平安時代、時の権力者や貴族達は、政治や生死に関わることに対し、陰陽師や密教僧侶といった呪術のプロフェッショナルを活用していました。
しかし、日常の些細なことがあるたびにそういったプロを呼ぶ訳にもいきません。
こうした日々の不安を軽減するために重宝されていたのが、おまじないです。
当時は街灯もなく、暗闇は不安と恐怖の対象でした。
そうしたものに対し、おまじないにすがって唱え、多くの不安を解消・軽減させていたのだと考えられています。
何でも当時は、数百のおまじないが存在したとも言われています。
こうした不安の種類毎のおまじないは、貴族に広く流布していた『口遊(くちずさみ)』や『二中歴(にちゅうれき)』といった書物からの引用でした。

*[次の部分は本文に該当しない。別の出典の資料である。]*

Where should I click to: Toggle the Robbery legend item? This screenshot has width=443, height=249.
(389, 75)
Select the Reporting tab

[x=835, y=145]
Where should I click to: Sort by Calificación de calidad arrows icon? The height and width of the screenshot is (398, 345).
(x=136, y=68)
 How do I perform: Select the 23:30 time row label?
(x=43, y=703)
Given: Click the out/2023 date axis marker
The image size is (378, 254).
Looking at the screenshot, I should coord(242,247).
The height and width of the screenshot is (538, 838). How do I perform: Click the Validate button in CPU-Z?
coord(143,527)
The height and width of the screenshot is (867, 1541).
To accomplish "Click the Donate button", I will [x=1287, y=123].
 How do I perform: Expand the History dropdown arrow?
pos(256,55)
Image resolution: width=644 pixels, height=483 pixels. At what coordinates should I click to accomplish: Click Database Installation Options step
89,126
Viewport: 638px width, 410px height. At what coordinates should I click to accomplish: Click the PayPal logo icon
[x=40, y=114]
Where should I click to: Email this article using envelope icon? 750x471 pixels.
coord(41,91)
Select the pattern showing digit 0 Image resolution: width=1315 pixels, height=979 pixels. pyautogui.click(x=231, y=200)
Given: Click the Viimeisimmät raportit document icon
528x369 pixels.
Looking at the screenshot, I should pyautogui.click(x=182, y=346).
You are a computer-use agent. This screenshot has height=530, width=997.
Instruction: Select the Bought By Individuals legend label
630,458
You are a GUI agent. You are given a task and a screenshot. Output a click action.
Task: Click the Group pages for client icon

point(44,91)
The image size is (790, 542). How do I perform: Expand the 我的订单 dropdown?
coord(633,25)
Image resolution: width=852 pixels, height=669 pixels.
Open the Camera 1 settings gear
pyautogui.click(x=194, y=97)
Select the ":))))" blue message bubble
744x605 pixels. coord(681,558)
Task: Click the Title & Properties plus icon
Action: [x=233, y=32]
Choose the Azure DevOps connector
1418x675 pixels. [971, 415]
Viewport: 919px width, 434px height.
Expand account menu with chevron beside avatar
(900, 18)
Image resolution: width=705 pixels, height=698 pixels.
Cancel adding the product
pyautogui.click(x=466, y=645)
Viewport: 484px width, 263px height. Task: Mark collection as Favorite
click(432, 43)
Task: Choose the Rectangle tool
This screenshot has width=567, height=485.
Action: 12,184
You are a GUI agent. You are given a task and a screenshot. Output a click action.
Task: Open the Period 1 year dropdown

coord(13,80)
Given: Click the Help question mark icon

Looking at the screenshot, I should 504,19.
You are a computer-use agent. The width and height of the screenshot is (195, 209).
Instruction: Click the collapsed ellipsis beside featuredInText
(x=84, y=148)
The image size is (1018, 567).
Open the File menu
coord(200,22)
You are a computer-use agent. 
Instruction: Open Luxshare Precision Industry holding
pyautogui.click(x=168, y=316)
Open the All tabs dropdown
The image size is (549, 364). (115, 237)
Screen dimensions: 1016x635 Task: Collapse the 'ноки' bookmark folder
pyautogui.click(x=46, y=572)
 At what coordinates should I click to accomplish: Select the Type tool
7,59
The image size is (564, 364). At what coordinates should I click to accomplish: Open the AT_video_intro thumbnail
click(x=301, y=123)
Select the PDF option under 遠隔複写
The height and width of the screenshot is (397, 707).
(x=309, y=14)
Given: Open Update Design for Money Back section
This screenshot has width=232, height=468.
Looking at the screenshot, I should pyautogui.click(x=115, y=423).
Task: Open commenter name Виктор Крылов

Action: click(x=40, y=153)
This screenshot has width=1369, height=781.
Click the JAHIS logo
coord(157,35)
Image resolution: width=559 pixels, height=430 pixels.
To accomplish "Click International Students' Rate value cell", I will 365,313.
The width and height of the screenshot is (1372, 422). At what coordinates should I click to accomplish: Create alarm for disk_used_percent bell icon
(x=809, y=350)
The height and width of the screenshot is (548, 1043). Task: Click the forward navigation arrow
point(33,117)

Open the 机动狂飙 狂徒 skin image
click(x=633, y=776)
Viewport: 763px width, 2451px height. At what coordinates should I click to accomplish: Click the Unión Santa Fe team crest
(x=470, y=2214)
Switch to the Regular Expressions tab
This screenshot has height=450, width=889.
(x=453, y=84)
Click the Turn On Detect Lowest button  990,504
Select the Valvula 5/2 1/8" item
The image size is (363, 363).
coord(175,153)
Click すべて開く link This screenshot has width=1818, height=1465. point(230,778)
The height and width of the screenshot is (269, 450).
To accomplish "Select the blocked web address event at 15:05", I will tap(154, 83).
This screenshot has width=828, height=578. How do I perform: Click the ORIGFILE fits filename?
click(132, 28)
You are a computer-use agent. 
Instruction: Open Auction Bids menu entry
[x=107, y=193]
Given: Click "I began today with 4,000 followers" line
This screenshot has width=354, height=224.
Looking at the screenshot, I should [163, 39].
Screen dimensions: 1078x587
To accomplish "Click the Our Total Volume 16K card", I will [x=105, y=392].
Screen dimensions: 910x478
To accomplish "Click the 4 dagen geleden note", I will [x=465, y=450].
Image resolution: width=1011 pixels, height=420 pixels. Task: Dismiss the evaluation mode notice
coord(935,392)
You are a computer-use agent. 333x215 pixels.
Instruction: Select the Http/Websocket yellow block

『口遊』は、源為憲が書いた貴族子弟のための教科書・幼学書でして、乾象(天文)、時節、官職、人倫、禽獣など全1巻19節に分け暗唱できるようにまとめてある書物です。
九九や子丑寅卯….という今でも使われているものから、字母歌『あめつち』や『たゐに』、夜道を歩いていて死体に会ったら唱える歌といったまじないの類のものまで様々な内容が盛り込まれています。
※)字母歌は、頁末に記しておきます。
『二中歴』は、平安時代後期に成立した「掌中歴」と「懐中歴」の内容をあわせて編集したもので、現代では「掌中歴」の一部が現存するのみとなっている、貴族社会のあらゆるジャンルを網羅した百科事典のような書物です。
貴族社会では、こうした書物を読んで日常に役立つおまじないを覚えたといわれていることから、おまじないは当時の貴族が身に付けるべき教養やたしなみのひとつだったことが伺えます。
言霊という言葉があることからもわかりますが、言葉を音にすることでその力が増す、といわれています。
平安時代の人々が言霊を信じておまじないを唱えたように、口に出すことでその言葉は力・威力を持つのです。
これはおまじないに限った話しではありません。
日々の生活の中でも言葉を大切にし、言霊に乗せて過ごしてまいりましょう。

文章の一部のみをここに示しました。